I NEVER WRITE Black History Month columns.
I think it's because I remember Negro History Week, which had the same demeaning effect on me as the 51 other weeks of American history.
The way history was taught in public schools when I was a student made it seem that our greatest accomplishment as a people was to shuffle out of bondage into second-class citizenship.
Our history from 1619 to 1870 was that we were brought here as slaves and worked without pay until some good white folks saw fit to set us free.
The period from 1870 to 1960 hardly mentioned us at all. We could read more about blacks in that era on the backs of baseball cards than in the history books we were taught from.
Today, the text they use in the school district's mandatory African-American history course offers a much more balanced view for all students.
I just hope they're learning enough to avoid falling victim to revisionist histories in this year's season of historical commemorations.
Between the 150th anniversary of the Civil War, Ronald Reagan's 100th birthday and our obligatory commemoration of Black History Month, we're being buffeted by a perfect storm of redacted history.
Revisionists are having a ball with the Civil War. To hear them tell it, slavery was a mere footnote. All over the South this year, sons of the Confederacy are holding secession balls to celebrate the "brave" stand their ancestors took to defend the holy principle of states' rights.

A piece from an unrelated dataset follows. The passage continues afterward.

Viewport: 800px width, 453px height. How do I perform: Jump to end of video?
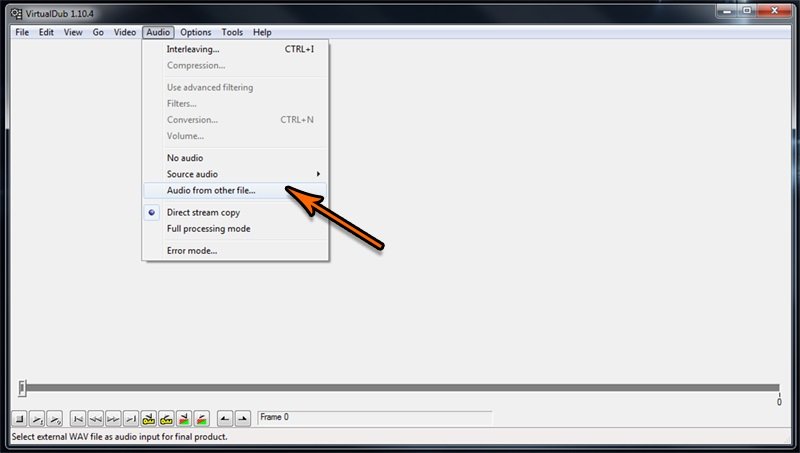[x=130, y=418]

In Virginia and South Carolina, local historical societies have donned their hooped skirts and period suits to re-enact this mythical period when Southern gentility took a stand to protest the tyranny of the federal government.
They never mention that their esteemed forefathers didn't invoke states' rights while insisting that the federal government impose the Fugitive Slave Act on Northern states.

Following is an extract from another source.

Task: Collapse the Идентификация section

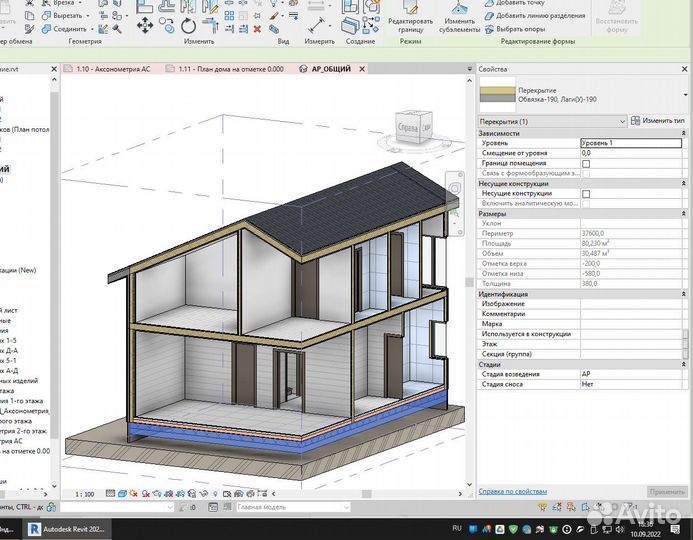Action: tap(684, 294)
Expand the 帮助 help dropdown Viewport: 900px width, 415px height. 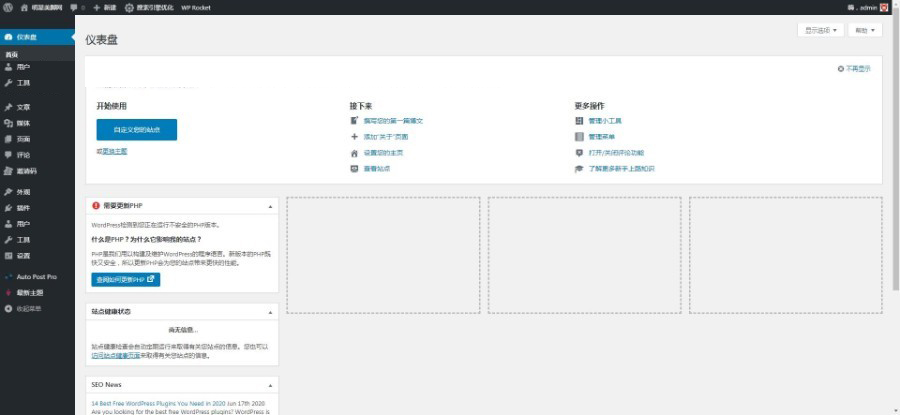865,30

They never read the words of Alexander Stephens, first vice president of the Confederacy, who declared that "proper status of the Negro in our form of civilization" was "the immediate cause" of the war.
American government, Stephens wrote, is based upon the "great truth that the Negro is not equal to the white man: that slavery subordination to the superior race is his natural and normal condition."

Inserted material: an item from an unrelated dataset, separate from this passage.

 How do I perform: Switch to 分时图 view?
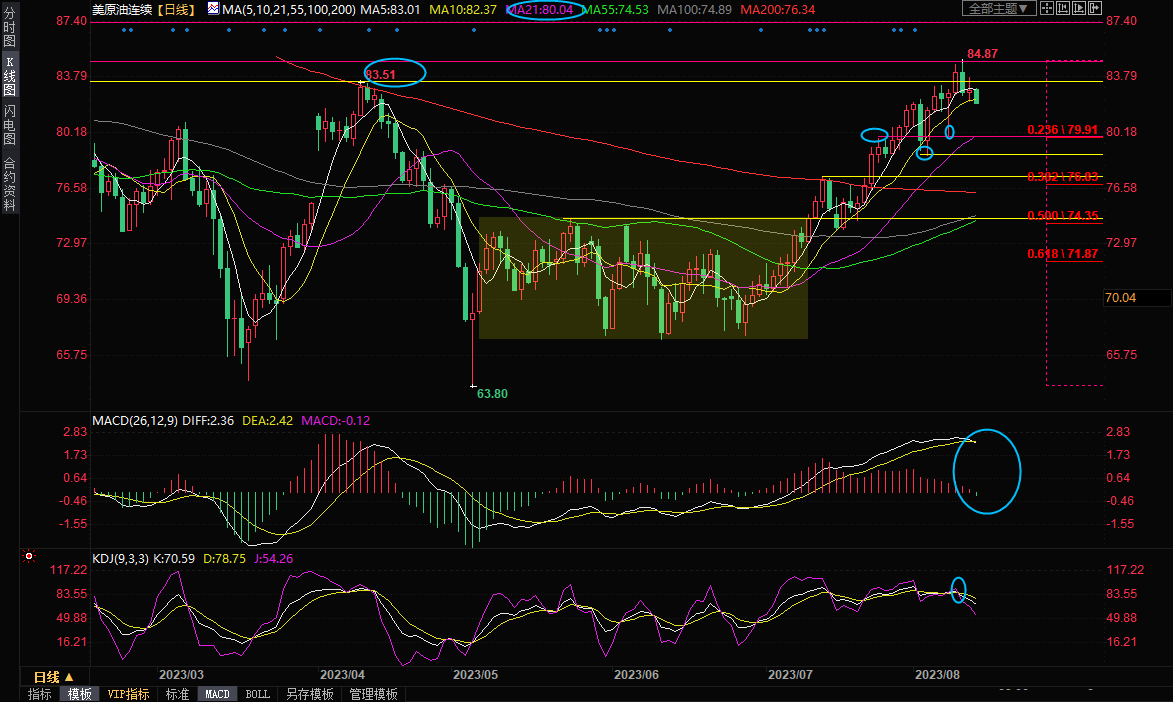click(9, 28)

Confederate President Jefferson Davis cast it in economic terms. Excluding slavery from U.S. territories, as Lincoln had proposed in his campaign, would reduce the value of slaves, "thereby annihilating in effect property worth thousands of millions of dollars." (My italics.)
States' rights was also the code word that the great communicator Ronald Reagan used in 1980 when he opened his first presidential bid in Philadelphia, Miss., scene of one of the most notorious, racist assassinations in civil-rights history.
Michael Schwerner, James Chaney and Andrew Goodman were kidnapped and brutally murdered by Klansmen in July 1964. A few weeks earlier, a black church was firebombed and worshippers beaten by Klan members in Neshoba County, just outside Philadelphia.
Reagan chose to open his campaign in that white-supremacist stronghold without so much as a mention of the fact that they died because they were working to register black voters in Neshoba County.
The great communicator of American values couldn't bring himself to mention Schwerner, Chaney and Goodman. Instead, he pledged his fealty to states' rights, which he knew to be code for the new Southern strategy.
It worked. Reagan is hailed as the father of the conservative movement, who expanded upon the GOP's Southern strategy and was most responsible for the ascendency of the Republican Party.
But his decision to ignore that history of racism was entirely consistent with his opposition to the Civil Rights Act of 1964, his attempts as president to water down the Voting Rights Act of 1965 and his opposition to sanctions against South Africa's apartheid regime.
America has a lot to thank Ronald Reagan for. But we should never forget the cynical ploy of his campaign strategy any more than we should forget why we sacrificed 620,000 American lives in the Civil War.